The chaos hardly ever lets up. Killer robots of varying sizes will come at you from all sides. Some are small annoyances on their own but as a huge group can quickly rip your health to shreds. Others are huge rocket-spitting colossals that quickly rush you and pound your skull into the ground. However, the enemy variety does start to quickly go stale as you start to encounter the same two or three enemy types grouped together. Even within the later levels you will only encounter a few new enemies and they are often used sparingly. The bosses are giant machines that tower over Fletcher. While they are entertaining to fight they can sometimes be a pain with the last boss being especially frustrating. When your game is slowing down on a modern console because of too many enemy spawns then you should probably reduce the amount of enemies in that area.

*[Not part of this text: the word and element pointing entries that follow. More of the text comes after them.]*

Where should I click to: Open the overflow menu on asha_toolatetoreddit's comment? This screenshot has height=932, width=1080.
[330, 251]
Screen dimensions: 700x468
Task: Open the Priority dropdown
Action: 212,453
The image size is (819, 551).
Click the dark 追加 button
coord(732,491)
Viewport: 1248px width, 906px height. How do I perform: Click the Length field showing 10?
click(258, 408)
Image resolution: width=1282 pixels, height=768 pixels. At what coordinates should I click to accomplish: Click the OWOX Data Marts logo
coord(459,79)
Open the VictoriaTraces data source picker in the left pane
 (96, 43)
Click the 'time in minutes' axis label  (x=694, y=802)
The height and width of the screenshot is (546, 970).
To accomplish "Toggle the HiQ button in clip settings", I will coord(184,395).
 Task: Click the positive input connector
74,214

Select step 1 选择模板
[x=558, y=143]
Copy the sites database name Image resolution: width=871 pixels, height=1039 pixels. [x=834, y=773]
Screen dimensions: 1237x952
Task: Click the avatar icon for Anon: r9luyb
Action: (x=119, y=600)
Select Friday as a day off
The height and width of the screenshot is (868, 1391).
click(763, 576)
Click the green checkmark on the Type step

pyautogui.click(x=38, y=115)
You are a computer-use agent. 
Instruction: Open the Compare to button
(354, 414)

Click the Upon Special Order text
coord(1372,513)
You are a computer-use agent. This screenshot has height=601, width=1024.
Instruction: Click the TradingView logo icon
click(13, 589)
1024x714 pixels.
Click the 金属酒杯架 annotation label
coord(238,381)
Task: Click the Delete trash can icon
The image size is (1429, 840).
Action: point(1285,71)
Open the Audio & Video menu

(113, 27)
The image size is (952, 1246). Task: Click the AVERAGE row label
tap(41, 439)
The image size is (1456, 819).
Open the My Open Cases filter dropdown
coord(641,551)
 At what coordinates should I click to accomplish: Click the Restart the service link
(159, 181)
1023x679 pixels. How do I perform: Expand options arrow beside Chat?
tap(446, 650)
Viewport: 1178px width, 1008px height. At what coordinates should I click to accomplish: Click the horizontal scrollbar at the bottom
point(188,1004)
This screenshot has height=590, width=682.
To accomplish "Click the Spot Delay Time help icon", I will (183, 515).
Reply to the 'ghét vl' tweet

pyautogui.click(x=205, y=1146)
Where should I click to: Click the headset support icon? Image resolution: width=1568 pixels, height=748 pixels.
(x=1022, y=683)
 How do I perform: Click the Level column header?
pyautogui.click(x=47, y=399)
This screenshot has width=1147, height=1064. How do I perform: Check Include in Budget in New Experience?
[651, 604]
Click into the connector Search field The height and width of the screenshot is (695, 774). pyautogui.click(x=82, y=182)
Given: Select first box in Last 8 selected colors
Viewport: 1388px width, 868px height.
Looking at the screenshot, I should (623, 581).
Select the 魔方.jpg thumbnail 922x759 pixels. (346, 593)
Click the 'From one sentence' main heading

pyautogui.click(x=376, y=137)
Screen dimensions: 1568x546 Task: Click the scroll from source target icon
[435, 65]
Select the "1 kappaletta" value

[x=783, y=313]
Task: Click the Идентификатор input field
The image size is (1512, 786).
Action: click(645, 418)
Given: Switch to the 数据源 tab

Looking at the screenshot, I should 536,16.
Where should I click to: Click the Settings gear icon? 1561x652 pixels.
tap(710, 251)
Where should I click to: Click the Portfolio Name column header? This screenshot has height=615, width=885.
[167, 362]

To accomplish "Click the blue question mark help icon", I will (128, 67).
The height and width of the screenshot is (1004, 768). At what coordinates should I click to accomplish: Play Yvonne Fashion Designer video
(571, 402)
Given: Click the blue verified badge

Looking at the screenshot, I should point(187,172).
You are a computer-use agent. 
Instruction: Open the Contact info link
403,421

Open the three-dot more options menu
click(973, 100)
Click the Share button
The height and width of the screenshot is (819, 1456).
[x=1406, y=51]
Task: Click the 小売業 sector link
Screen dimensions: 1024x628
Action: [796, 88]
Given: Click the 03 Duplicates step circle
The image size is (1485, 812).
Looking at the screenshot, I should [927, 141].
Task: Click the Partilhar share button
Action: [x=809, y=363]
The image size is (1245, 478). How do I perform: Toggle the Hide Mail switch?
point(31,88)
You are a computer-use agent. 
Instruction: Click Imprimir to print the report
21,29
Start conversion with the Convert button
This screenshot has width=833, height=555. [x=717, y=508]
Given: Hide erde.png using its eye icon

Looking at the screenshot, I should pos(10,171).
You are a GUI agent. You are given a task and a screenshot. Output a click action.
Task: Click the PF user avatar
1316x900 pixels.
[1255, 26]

To battle these death-dealing bots Fletcher comes equipped with two very different guns. One is the more traditional bullet-spewing machine gun while the other is the neon blue laser gun. While this may sound strange to only have two types of guns in an old-school shooter these guns can be upgraded with all kinds of mods that change their firing style. The machine gun can become a shotgun, grenade launcher and much more, while the laser gun can become a short range lightning gun and a smartgun amongst other things. The problem however comes down to the fact that both ends end up feeling very similar towards the end. Both have a take on the grenade launcher and the shotgun. They both also have the overpowered weapon that you will just default to using towards the end. The machine gun becomes an RPG that is perfect for long range crowd control while the laser gun can become a railgun that lets you take down targets from a long distance. The two-gun system is never fully realised though. Having only two guns seems like the perfect opportunity to create an Ikaruga-style enemy system where you can only take down enemies with a certain gun. It really feels like a missed opportunity on the part of the developers. The game also had a laser katana now because Shadow Warrior, Flying Wild Hog’s excellent remake, had one. It never really reaches the full potential that the sword-play in Shadow Warrior achieved. The enemies either all attack you from the front or rush you so you never get a chance to really use the Katana. A nice addition to the game but it never feels necessary to ever use the sword over the guns.
Hard Reset was a great game when it was first released in 2011. The Redux edition has a graphics overhaul and a story pacing rebalance it still retains the gameplay of the original. While that was great five years ago when old-school shooters were in decline, Hard Reset now feels somewhat dated. With the likes of Wolfenstein: The New Order, DOOM and Shadow Warrior serving as the revival of the traditional shooter Hard Reset: Redux is going to have a hard time standing out.